Earth Planets Space, Vol. 65 (No. 3), pp. 157-165, 2013
Jonathan D. Kerby1, R. Terik Daly1,2, and Daniel E. Austin1
1Department of Chemistry and Biochemistry, Brigham
Young University, Provo, Utah, U.S.A.
2Department of Geological Sciences, Brigham Young University, Provo, Utah, U.S.A.
(Received November 7, 2011; Revised July 29, 2012; Accepted August 20, 2012; Online published March 12, 2013)
In situ cosmic dust analyzers, like those aboard
Cassini, Galileo, and Stardust, provide important data about cosmic
dust, including the chemical composition of dust particles.
Correctly interpreting the data from these cosmic dust analyzers
requires laboratory calibration experiments.
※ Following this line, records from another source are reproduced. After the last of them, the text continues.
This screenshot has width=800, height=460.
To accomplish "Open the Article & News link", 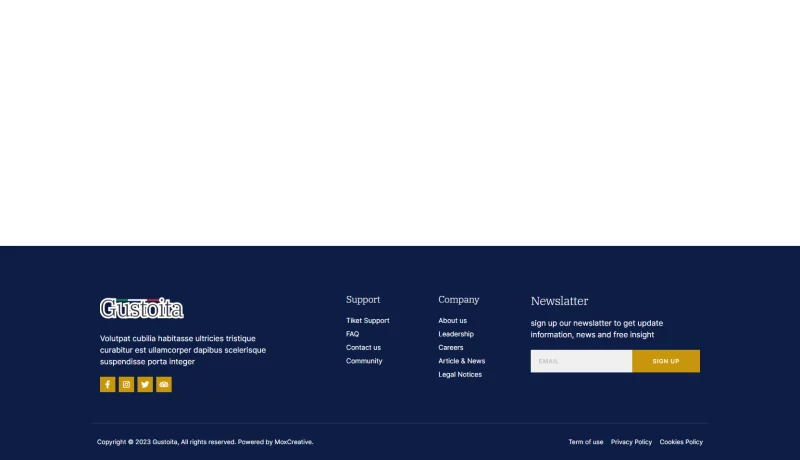I will 461,361.
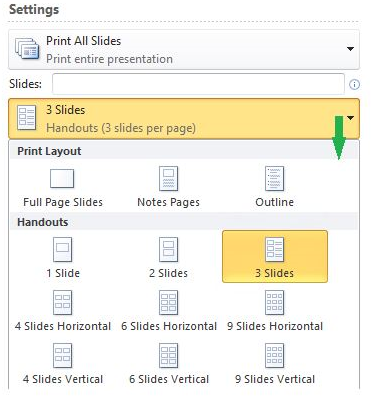This screenshot has width=371, height=408.
Task: Select 4 Slides Vertical handout icon
Action: (63, 356)
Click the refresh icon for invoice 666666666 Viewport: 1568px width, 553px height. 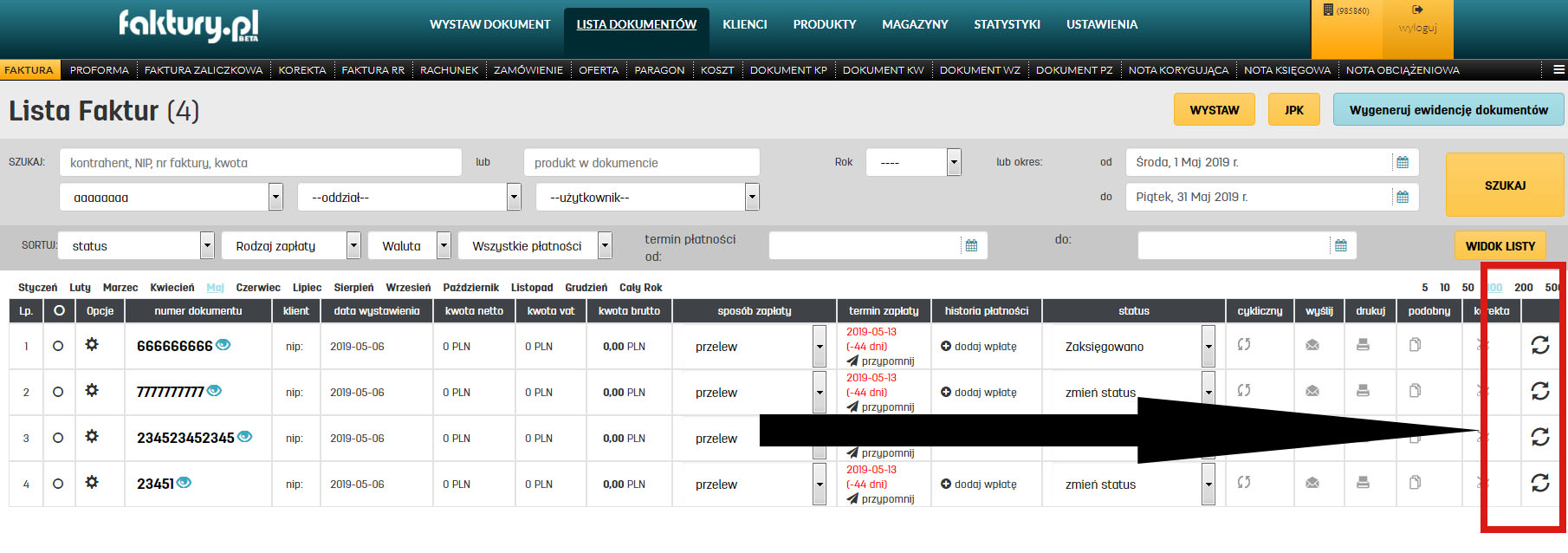(1539, 345)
By studying the impact
mass spectrum from a particle of known composition, an unknown
particle's composition can be inferred from its impact mass
spectrum measured in situ. This work expands a recently
presented method, electrospray charging, introduced as a means of
charging minerals, astrophysical ices, and mineral-ice mixtures
that are not electrically conductive. This overcomes a limitation
of current dust accelerators: they can only charge, and therefore
accelerate, electrically conductive particles. This paper presents
experiments demonstrating that microparticles (typically 2
micrometers) of olivine, a common mineral in meteorites, and of an
ordinary chondrite (Allan Hills A 79045) can be electrically charged even though neither
is electrically conductive. This article discusses the acceleration
potential of electrospray-charged projectiles, and explores ways to
overcome the challenges implicit in coupling an electrospray source
to a dust accelerator. Electrospray charging may enable experiments
with novel projectiles that are better analogues for cosmic dust
than the conductive projectiles currently in use. Theoretical
charging limits using this technique would allow micron-sized
particles to be accelerated to several km/s using 3 MV potential,
with higher velocities for smaller particles.
Key words: Cosmic dust, dust accelerator, olivine, chondrite, microparticle impact, cosmic dust analyzer.